How Amazon EMR on EKS works with Amazon Lake Formation
Using Amazon EMR on EKS with Lake Formation lets you enforce a layer of permissions on each Spark Job to apply Lake Formation permission control
when Amazon EMR on EKS executes jobs. Amazon EMR on EKS uses Spark resource profiles
The following is a high-level overview of how Amazon EMR on EKS gets access to data protected by Lake Formation security policies.

The following steps describe this process:
A user submits a Spark Job to an Amazon Lake Formation-enabled Amazon EMR on EKS virtual cluster.
The Amazon EMR on EKS service sets up the User Driver and runs the job in the User Profile. The User Driver runs a lean version of Spark that has no ability to launch tasks, requests executors, access Amazon S3 or the Glue Data Catalog. It only builds a Job plan.

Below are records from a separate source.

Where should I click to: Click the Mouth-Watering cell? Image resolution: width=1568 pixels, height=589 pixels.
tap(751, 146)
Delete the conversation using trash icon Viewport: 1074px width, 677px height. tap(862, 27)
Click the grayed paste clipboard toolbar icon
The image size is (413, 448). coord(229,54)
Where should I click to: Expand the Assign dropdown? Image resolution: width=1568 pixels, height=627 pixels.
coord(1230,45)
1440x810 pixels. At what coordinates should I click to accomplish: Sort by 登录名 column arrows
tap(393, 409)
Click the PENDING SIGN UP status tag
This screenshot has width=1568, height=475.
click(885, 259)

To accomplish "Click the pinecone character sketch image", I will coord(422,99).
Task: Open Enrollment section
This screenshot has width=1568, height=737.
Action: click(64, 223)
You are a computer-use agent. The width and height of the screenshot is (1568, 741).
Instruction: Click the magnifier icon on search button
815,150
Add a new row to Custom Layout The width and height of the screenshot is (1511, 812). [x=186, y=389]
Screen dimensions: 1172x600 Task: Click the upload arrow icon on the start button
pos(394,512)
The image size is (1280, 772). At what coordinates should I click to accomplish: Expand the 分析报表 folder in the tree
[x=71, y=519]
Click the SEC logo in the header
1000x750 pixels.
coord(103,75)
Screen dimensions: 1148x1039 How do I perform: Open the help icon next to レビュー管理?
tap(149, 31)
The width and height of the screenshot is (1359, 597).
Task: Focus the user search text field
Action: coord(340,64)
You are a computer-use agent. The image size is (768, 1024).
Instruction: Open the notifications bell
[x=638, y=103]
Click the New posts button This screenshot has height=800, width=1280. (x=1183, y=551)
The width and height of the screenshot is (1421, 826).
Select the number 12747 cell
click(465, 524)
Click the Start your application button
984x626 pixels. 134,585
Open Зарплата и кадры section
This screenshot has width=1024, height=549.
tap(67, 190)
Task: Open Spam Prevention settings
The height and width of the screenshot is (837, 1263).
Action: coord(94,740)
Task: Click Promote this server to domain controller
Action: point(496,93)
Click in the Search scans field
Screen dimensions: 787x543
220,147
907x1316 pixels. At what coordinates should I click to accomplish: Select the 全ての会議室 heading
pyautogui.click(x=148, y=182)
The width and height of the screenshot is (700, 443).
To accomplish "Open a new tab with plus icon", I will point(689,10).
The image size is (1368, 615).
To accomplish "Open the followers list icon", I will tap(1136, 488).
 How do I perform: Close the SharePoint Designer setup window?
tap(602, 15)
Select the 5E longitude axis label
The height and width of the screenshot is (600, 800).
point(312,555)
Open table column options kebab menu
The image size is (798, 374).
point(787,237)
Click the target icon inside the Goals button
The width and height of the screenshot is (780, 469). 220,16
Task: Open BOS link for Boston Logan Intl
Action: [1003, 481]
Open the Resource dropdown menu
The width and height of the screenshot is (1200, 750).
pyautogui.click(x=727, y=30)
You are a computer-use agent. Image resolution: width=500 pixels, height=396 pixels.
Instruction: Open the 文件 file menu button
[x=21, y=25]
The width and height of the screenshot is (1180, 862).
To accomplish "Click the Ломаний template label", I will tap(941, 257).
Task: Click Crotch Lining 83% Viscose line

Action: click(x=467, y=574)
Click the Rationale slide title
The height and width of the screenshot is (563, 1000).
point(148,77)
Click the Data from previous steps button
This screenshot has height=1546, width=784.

The Amazon EMR on EKS service sets up a second driver called a System Driver and runs it in the System Profile (with a privileged identity). Amazon EKS sets up an encrypted TLS channel between the two drivers for communication. The User Driver uses the channel to send the job plans to the System Driver. The System Driver does not run user-submitted code. It runs full Spark and communicates with Amazon S3 and the Data Catalog for data access. It requests executors and compiles the Job Plan into a sequence of execution stages.
Amazon EMR on EKS service then runs the stages on executors. User Code in any stage is run exclusively on User profile executors.
Stages that read data from Data Catalog tables protected by Lake Formation or those that apply security filters are delegated to System executors.